Adversarial Risk Group
GlossaryAI-Driven Threats10 min read

What is deepfake vishing?

Deepfake vishing is a voice phishing attack that uses an AI-synthesized clone of a specific person's voice to manipulate the target.

Key takeaways

  • Deepfake vishing combines vishing tradecraft (pretext, time pressure, channel asymmetry) with AI-synthesized voice that matches a specific person's expected sound.
  • Voice cloning has collapsed in cost. Minutes of clear public audio of an executive produce a usable clone; high-quality clones come from public earnings calls and podcasts.
  • Mid-market manufacturer executives are increasingly in scope because their public audio footprint is meaningful and the per-attempt yield from a successful deepfake is large.
  • Real-time deepfake detection tooling is improving but is not yet a primary defense. Workflow controls (callback verification, two-person approval, channel switching protocols) are.
  • ARG simulates deepfake vishing in client engagements where the executive sponsor authorizes it, including controlled use of public-source voice cloning against named targets.

How does deepfake vishing work, technically and operationally?

The attack combines three components: voice cloning, pretext construction, and live-call delivery.

1. Voice cloning. The attacker collects public audio of the target (executives, finance leadership, IT lead, named decision-makers) from earnings calls, podcasts, conference talks, marketing video. The audio is processed through a voice-cloning service (commercial: ElevenLabs, Resemble AI; open-source: various). Modern systems produce a clone good enough for live conversation from minutes of training audio.

2. Pretext construction. Standard vishing tradecraft applies. The attacker picks a target whose workflow would respond to a request from the cloned voice. The pretext fits a current visible business context (a known acquisition discussion, a recent press release, a known travel window). The pretext is calibrated to produce time pressure that suppresses verification. See What is pretexting?.

3. Live-call delivery. The attacker calls the target using the cloned voice in real time. Modern voice-cloning systems can transform spoken text to the target voice with low latency (sub-second), enabling natural conversation. Some attacks use pre-recorded clips for specific phrases plus generated audio for the rest; some use full real-time generation.

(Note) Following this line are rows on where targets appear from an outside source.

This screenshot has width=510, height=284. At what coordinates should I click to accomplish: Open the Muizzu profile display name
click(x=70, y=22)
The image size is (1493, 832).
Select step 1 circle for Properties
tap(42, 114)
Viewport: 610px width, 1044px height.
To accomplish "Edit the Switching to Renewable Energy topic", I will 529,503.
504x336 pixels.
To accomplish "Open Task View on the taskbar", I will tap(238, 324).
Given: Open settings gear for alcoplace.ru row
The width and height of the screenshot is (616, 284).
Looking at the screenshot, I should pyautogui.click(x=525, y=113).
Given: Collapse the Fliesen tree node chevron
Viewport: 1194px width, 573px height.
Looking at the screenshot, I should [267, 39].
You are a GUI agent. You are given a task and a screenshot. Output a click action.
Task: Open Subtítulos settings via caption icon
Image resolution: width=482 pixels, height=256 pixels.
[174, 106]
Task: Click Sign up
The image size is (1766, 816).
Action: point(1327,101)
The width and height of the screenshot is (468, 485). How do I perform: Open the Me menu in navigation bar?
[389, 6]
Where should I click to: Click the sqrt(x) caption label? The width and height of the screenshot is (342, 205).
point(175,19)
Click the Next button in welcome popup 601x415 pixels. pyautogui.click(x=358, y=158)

The defense gap is in the recipient's cognitive override. The recipient hears their CEO's voice; the voice matches their memory exactly; the request is plausible given visible business context. The instinct to verify is fighting against the instinct to comply with a recognized authority. The instinct to comply usually wins unless the recipient has been trained in (and consistently practices) a verification habit that does not depend on voice recognition.

The data attackers need to clone an executive's voice

Voice cloning is a function of audio quality and audio quantity. Both have collapsed in the era of public audio.

Quality requirements. Modern cloning works on:

  • Conversational audio (podcast guest appearances, interview clips)
  • Presentation audio (conference talks, webinars, marketing videos)
  • Phone-quality audio (earnings call recordings, recorded calls posted online)

The audio does not need to be studio-quality. A reasonable consumer microphone in a typical environment produces sufficient quality.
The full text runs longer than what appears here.